Relative Timing Agreement in Small PTP Networks

Wednesday | 2:25 - 2:45 pm

Many applications require timing accurate to a standard timescale, such as UTC, to scale to large networks. However, when applications are localized it is often enough to have relative timing agreement. In such cases it is possible to achieve a greater timing precision, since many of the errors with respect to UTC at the timing nodes are common mode. One application which is anticipated to use relative timing is the synchronization of radio heads in 5G networks to support functions such as MIMO and location services. Here the elimination of common mode error with respect to UTC allows for tighter timing requirements, at least within a localized cluster of radio heads.
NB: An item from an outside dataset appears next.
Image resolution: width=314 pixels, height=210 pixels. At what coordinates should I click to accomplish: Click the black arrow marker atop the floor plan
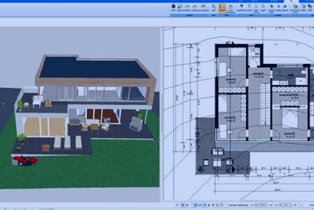click(x=233, y=44)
A method for achieving high relative precision among timing nodes is for each of the nodes to synchronize to the same PTP boundary clock. Factors affecting the agreement of timing at the end nodes include port to port timing consistency on the boundary clock, and differences among the PTP slaves. The latter includes differences among the servo loop algorithms and local oscillators in the end nodes. Differences due to local oscillators are likely to be most significant during temperature gradients, such as might be experienced in outdoor applications. We present measurements of the port to port agreement on BCs. Also measurements of PTP slaves connected to a common BC, including the effects of different servo loop algorithms, oscillator types, with and without temperature gradients.